=== Exercise directions ===
Using the material below, print the line that contains "This screenshot has height=277, width=457.", the line that contains "Task: Click the Repair button", and every line in between, exactly and nothing else.

=== Data section ===
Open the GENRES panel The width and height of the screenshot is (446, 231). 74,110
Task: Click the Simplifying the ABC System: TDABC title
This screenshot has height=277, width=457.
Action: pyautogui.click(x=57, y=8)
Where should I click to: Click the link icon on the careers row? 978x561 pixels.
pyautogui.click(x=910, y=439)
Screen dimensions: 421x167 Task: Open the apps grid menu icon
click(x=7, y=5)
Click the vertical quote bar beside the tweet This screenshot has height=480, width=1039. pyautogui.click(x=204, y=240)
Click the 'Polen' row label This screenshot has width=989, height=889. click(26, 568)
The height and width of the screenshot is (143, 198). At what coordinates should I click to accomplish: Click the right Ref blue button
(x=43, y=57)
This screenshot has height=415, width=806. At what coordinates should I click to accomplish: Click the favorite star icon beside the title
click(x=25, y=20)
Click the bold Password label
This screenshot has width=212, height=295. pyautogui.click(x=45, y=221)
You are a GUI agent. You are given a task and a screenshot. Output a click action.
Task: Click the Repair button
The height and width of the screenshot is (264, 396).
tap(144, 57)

* * *

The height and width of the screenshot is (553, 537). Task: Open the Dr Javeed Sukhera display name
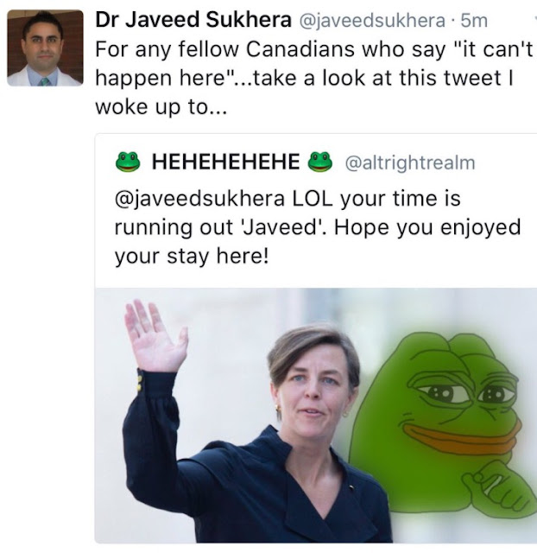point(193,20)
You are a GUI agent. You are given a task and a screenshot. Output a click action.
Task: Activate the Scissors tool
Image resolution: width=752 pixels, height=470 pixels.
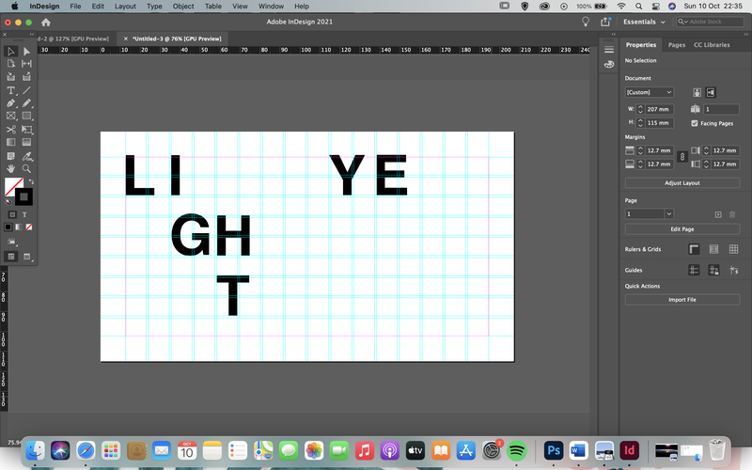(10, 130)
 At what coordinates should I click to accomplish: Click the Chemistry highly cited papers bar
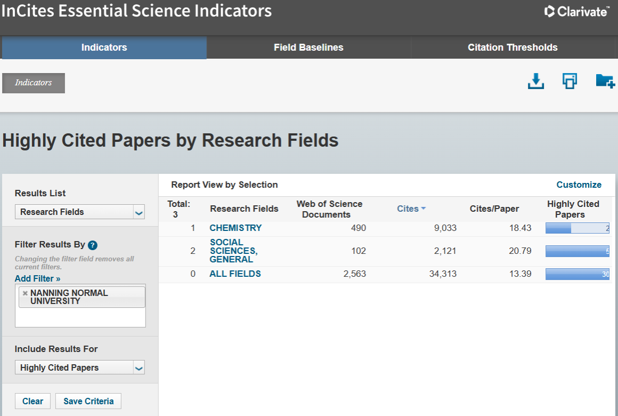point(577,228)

---

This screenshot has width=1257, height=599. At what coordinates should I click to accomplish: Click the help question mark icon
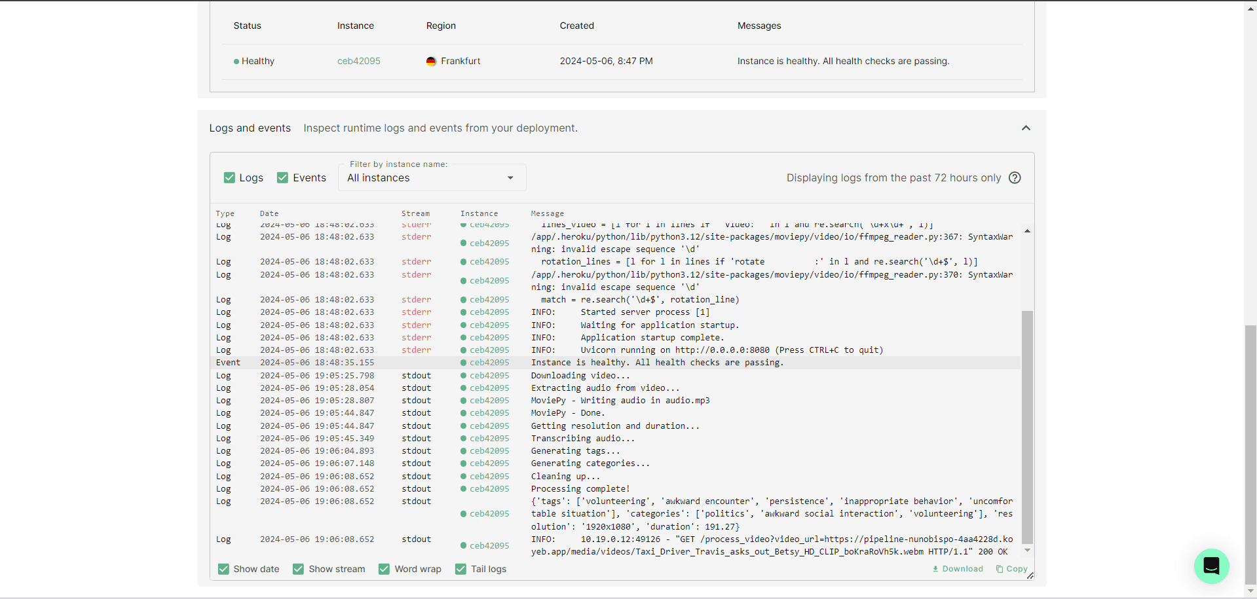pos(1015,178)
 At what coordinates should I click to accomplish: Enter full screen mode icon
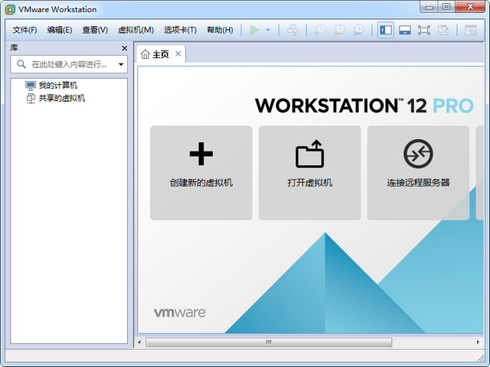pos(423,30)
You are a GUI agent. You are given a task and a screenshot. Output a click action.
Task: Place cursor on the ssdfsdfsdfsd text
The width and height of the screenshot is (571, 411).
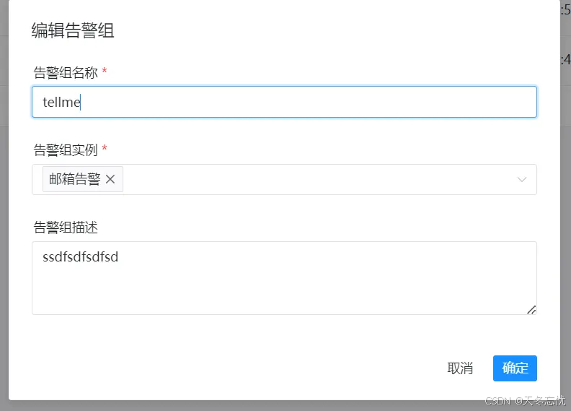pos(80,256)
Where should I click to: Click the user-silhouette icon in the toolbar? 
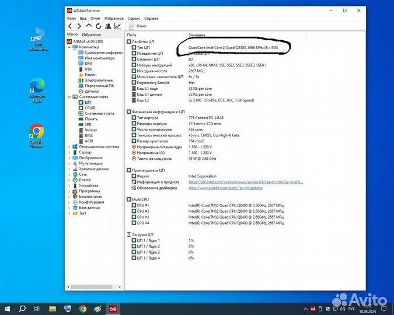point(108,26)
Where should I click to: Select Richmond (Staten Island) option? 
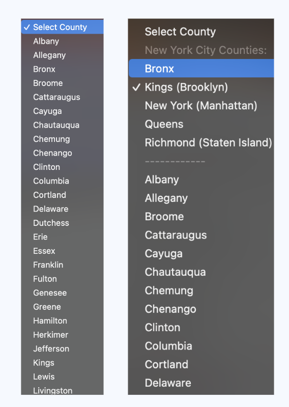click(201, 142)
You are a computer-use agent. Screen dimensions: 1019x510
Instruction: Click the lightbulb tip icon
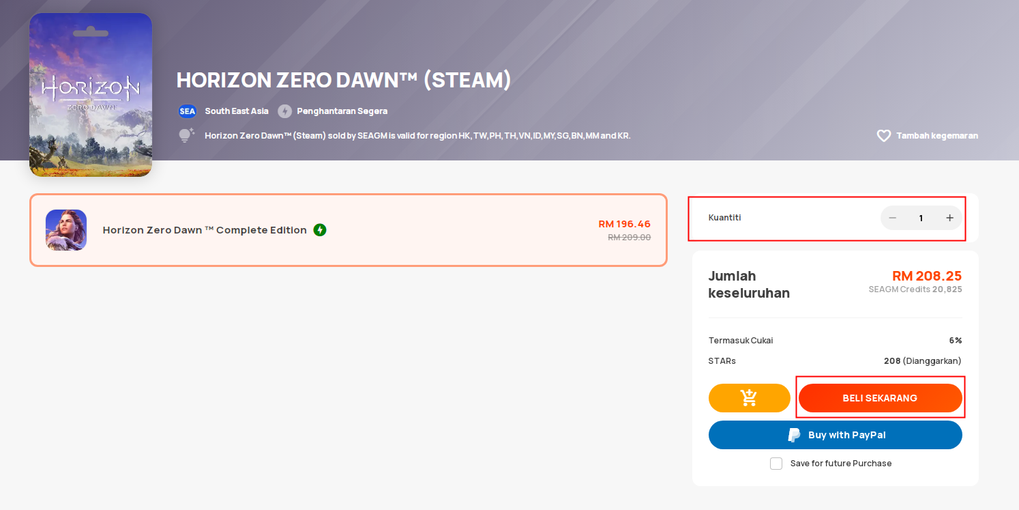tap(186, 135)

=== Answer section ===
This screenshot has height=277, width=457.
Action: pyautogui.click(x=57, y=8)
Where should I click to: Click the link icon on the careers row? 978x561 pixels.
pyautogui.click(x=910, y=439)
Screen dimensions: 421x167 Task: Open the apps grid menu icon
click(x=7, y=5)
Click the vertical quote bar beside the tweet This screenshot has height=480, width=1039. pyautogui.click(x=204, y=240)
Click the 'Polen' row label This screenshot has width=989, height=889. click(26, 568)
The height and width of the screenshot is (143, 198). At what coordinates should I click to accomplish: Click the right Ref blue button
(x=43, y=57)
This screenshot has height=415, width=806. At what coordinates should I click to accomplish: Click the favorite star icon beside the title
click(x=25, y=20)
Click the bold Password label
This screenshot has width=212, height=295. pyautogui.click(x=45, y=221)
You are a GUI agent. You are given a task and a screenshot. Output a click action.
Task: Click the Repair button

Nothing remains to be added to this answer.